All inference, similarity, and monitoring are performed edge-only; responsiveness (<2 s synthesis, <0.5 s similarity comparison) enables real-time deployment. The infrastructure relies on Qualcomm Neural Processing SDK, NNAPI, and Hexagon NN, supporting both Android Things and embedded Linux environments.

This suggests that such real-time, in-situ culinary assistants are now feasible for consumer appliances where cloud compute is infeasible or privacy-sensitive. A plausible implication is that the core methodologies (domain-specific image similarity, temporally-dense annotation, streaming feedback) may generalize to other procedural domains such as assembly or fitness coaching.
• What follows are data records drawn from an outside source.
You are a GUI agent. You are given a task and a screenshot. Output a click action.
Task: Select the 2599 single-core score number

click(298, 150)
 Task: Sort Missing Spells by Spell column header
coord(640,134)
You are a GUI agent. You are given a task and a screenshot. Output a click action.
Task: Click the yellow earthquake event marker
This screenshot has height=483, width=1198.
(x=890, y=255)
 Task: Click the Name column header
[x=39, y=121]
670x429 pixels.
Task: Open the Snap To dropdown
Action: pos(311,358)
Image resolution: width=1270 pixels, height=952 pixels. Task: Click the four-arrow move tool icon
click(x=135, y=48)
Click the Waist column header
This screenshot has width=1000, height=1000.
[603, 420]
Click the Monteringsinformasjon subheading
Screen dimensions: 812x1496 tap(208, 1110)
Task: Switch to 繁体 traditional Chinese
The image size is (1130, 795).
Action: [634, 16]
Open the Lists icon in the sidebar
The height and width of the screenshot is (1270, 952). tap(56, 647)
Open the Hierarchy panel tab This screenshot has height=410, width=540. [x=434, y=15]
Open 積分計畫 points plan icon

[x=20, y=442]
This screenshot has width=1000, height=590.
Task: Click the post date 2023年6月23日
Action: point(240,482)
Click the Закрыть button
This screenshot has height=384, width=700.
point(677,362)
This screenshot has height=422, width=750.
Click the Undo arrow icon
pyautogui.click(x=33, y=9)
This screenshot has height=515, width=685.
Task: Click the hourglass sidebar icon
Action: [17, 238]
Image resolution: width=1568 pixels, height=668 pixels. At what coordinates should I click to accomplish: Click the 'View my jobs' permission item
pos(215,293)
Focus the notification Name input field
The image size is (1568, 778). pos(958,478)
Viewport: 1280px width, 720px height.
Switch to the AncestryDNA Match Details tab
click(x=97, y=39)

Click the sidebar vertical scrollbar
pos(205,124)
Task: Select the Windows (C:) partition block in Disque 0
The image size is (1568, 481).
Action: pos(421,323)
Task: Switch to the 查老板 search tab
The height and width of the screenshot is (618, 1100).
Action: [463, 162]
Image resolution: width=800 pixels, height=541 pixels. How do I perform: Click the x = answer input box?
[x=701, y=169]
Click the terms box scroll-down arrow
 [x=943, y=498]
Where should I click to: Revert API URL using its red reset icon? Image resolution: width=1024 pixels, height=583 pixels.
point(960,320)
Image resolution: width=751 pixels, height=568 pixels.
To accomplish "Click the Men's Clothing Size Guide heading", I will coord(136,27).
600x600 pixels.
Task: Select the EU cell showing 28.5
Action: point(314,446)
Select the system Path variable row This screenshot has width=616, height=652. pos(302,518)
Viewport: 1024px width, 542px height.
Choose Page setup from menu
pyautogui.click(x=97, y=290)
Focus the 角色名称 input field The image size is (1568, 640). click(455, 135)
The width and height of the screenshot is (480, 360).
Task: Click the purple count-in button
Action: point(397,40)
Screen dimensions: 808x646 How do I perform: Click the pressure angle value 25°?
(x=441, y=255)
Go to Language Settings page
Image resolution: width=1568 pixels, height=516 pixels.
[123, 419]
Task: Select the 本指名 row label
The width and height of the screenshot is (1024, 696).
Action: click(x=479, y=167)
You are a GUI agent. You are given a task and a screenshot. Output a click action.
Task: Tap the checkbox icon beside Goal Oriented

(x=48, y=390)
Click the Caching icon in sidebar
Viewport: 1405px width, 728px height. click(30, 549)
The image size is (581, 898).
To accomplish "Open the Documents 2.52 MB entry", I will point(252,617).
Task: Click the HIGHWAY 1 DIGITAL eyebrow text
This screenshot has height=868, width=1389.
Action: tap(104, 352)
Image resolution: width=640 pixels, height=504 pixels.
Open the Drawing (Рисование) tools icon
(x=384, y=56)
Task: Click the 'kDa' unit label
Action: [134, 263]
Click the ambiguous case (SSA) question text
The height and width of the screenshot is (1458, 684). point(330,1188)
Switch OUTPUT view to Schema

7. Limitations and Future Research Directions

The Qualcomm Interactive Cooking ecosystem is, at present, domain-specific (cooking, egocentric view) and does not exploit audio or variable camera rates. Advanced planning, subtle mistake detection, and early corrective feedback remain open challenges. Future directions identified by the originating research include expansion to new domains (e.g., DIY tasks), incorporation of richer modalities (speech, hand-tracking), improved in-memory re-planning for LLMs, and development of more efficient streaming attention for extended edge deployment scenarios (such as AR glasses) (Bhattacharyya et al., 27 Nov 2025).

Qualcomm Interactive Cooking thus constitutes both a practical reference for embedded cooking guidance and a formal benchmark for real-time, live, multimodal instructional interaction.